Some lines in the listing hold the word "resolution". Return each of them.

### DATASET EXTRACT
+++
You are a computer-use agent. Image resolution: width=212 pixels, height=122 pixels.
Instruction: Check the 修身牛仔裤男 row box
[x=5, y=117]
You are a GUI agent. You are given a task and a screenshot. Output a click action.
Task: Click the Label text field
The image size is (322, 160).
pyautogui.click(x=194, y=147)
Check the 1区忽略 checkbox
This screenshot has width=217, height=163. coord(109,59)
+++
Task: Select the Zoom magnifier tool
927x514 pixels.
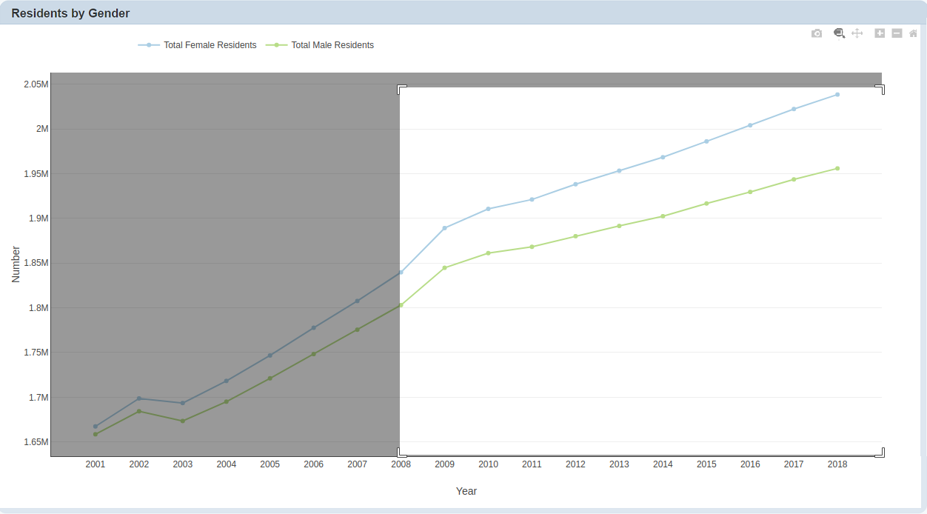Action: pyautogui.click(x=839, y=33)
+++
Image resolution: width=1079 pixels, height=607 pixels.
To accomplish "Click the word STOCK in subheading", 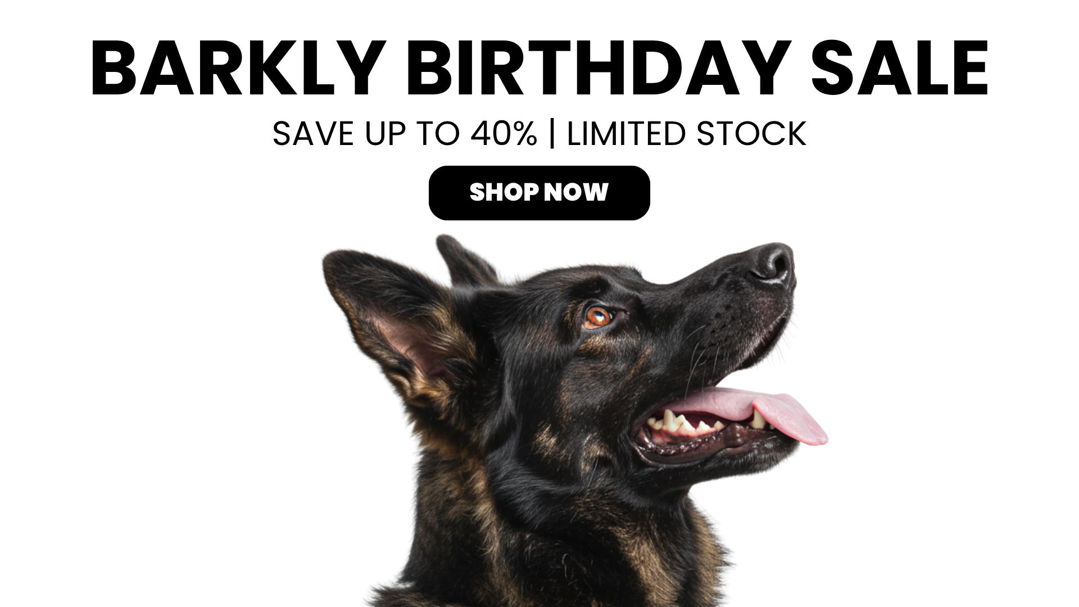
+++
### EXERCISE RESULT
You are a computer-use agent. Image resolution: width=212 pixels, height=122 pixels.
Image resolution: width=1079 pixels, height=607 pixels.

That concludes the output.